Interest rates will tell you how much interest you’ll pay with a loan but won’t take into account additional fees and charges. Comparison rates help you calculate the true cost of your home loan by combining the interest rate on your loan, plus certain fees and charges you can expect to pay.

How are comparison rates calculated?

Comparison rates are designed to help borrowers compare the cost of different loans and make an informed choice. For consistency, the law requires home lenders to calculate their comparison rates in the exact same way.
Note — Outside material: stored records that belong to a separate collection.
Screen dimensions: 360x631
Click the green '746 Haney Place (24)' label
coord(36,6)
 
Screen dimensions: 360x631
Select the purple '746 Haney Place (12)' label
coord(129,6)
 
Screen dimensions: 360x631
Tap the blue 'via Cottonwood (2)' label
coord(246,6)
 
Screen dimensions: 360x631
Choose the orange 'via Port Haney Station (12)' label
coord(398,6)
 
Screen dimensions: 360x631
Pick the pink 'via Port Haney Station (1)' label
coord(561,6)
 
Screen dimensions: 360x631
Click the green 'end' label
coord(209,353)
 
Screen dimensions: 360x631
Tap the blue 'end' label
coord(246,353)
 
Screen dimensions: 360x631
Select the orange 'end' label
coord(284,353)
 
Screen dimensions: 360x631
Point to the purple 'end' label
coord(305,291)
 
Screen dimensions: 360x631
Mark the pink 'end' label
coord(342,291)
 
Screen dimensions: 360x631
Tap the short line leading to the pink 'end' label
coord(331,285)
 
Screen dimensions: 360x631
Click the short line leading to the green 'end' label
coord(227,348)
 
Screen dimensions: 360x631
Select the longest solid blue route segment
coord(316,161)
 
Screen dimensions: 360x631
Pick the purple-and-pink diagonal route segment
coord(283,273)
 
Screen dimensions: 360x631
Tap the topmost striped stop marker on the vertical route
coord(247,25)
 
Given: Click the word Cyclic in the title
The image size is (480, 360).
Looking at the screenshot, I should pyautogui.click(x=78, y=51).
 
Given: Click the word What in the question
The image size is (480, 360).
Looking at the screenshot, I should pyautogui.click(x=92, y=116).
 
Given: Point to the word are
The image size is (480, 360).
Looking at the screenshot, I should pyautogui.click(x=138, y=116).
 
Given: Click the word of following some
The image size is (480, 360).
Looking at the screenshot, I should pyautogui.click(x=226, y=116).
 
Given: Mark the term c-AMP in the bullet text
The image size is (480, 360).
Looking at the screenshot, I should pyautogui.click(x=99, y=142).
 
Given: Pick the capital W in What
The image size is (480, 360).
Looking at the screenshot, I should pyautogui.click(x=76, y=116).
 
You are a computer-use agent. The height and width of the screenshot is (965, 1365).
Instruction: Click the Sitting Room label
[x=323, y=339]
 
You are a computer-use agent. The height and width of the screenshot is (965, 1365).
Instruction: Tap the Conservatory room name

Unless you are seeing a personalised comparison rate, the comparison rates are based on a $150K home loan over a period of 2 years

A comparison rate will also include:

  • Upfront costs charged by the lender like application fees
  • Ongoing fees that will be incurred during the 25-year term, like monthly service fees
  • Any revert rates. A revert rate is the interest rate applicable to the loan after the end of any honeymoon rate, interest only or fixed rate period.

While comparison rates can be useful, there are some caveats to consider. Unless you have a very healthy deposit, most buyers will take out a loan that is much larger than $150K and it can be for a period shorter or longer than 25 years. As well as this, there are a few factors that a comparison rate doesn’t include as we discuss below. Use the comparison rate as a guideline, but make sure it’s not the only thing you’re taking into account when choosing a home loan.

What a comparison rate doesn’t include:

Comparison rates don’t take everything into account. The cost of your loan could be influenced by fees and costs that aren’t included in the comparison rate. A comparison rate won’t include:

  • non-standard fees charged by banks like early repayment and redraw fees
  • certain benefits like offset accounts or fee waivers that may make a big difference to your loan.

Comparison rates can reveal a lot about what to expect from your home loan, but they don’t always give you the whole picture. Use them as a guide, but factor in your own personal circumstances, budget and ambition when deciding where you borrow your money from.